I, the undersigned, agree to the following terms and conditions, should I be the high bidder.
1. Auction Day Requirements: All bidders must be pre-registered. I hereby agree to sign the Lease with City of Atlantic City immediately upon the conclusion of bidding and place a 10% deposit within 48 hours. The first years rent will be due upon receipt of a fully executed lease from the City of Atlantic City along with the cost of publication.
2. I recognize that this is an Auction Sale and is not subject to an attorney review period. I will review the contract of lease prepared by Seller’s Counsel prior to the auction.
3. I have read the terms of this sale and said terms are incorporated herein by reference, as are any public announcements made sale day.
4. I agree to review the Property Information Packet prior to participating in Auction.
5. A Buyer’s Premium of 10% of the Bid Price will be added to the bid price.
Leases are being sold subject to Confirmation and Approval of City of Atlantic City.
6. If any check given in payment is not honored for any reason, I agree, whether said check be signed by me as maker or endorser, that if such check is placed in the hands of any attorney for collection, to pay all reasonable attorney’s fees, together with all costs of suit in the event is instituted.

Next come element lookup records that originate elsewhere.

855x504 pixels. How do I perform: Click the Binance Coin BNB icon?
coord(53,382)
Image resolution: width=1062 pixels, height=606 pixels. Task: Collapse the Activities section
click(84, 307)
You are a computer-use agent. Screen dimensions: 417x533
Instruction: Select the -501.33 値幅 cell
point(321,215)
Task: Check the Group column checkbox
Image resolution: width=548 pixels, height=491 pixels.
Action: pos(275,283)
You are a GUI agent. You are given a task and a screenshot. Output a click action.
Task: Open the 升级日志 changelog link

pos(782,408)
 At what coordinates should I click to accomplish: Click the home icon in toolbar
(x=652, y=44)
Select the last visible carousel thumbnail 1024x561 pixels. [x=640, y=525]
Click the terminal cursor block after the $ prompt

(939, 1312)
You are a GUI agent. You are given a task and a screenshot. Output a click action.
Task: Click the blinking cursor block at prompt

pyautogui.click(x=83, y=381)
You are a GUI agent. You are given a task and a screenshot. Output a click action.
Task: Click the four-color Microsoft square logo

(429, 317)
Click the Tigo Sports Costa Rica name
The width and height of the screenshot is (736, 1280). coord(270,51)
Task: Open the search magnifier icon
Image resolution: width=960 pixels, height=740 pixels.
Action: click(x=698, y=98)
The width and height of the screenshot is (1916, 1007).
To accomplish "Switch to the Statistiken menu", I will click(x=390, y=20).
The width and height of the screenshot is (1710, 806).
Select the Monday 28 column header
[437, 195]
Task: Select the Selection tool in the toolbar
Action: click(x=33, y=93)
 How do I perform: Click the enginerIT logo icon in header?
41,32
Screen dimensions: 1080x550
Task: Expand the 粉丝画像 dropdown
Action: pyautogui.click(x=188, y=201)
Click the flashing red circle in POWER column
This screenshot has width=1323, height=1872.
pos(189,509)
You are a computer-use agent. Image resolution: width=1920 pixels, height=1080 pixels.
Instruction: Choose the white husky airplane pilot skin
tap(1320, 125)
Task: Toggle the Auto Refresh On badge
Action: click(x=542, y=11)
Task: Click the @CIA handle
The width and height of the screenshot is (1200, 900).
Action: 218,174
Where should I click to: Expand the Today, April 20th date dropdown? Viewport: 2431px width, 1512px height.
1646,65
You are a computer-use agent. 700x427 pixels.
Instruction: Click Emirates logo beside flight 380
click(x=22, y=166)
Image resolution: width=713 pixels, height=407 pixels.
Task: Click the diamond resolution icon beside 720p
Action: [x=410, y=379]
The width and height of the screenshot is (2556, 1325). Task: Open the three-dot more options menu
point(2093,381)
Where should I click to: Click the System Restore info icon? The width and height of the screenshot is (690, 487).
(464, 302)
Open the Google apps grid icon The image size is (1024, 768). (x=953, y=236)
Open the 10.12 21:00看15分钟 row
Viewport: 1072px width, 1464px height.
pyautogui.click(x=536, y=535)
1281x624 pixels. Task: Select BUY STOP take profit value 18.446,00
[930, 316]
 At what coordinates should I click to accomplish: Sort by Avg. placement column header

7. Bidder acknowledges that the lease is being auctioned by Max Spann Real Estate & Auction Co. (“Spann”) subject to all faults, and specifically and expressly without any warranties, representations or guarantees, either express or implied, of any kind, nature, or type whatsoever from Spann in its own capacity or as the agent, servant or employee of the seller of the property. Bidder further acknowledges that Spann has not made any independent investigation of the condition of the property or examined, verified or confirmed the validity of any information, documents, literature, maps or sketches, pro-forms, or any other written documents provided in the Property Information Packet.
Bidder and Bidder’s heirs, transferees, administrators, personal representatives, trustees, successors and assigns, forever waive, release, discharge and hold Spann harmless, from any claim it has, might have had, or may have against Spann with respect to:
a. The condition of the Premises, either patent or latent, of any nature whatsoever, including environmental contamination;
b. Buyer's ability or inability to obtain or maintain building permits, temporary or final certificates of occupancy or other licenses for the use or operation of the Premises, and/or certificates of compliance for the Premises;
c. The actual or potential income or profits to be derived from the Premises;
d. Any other state of facts which exist with respect to the Premises which at the time of closing were not the subject of actual knowledge on the part of Seller.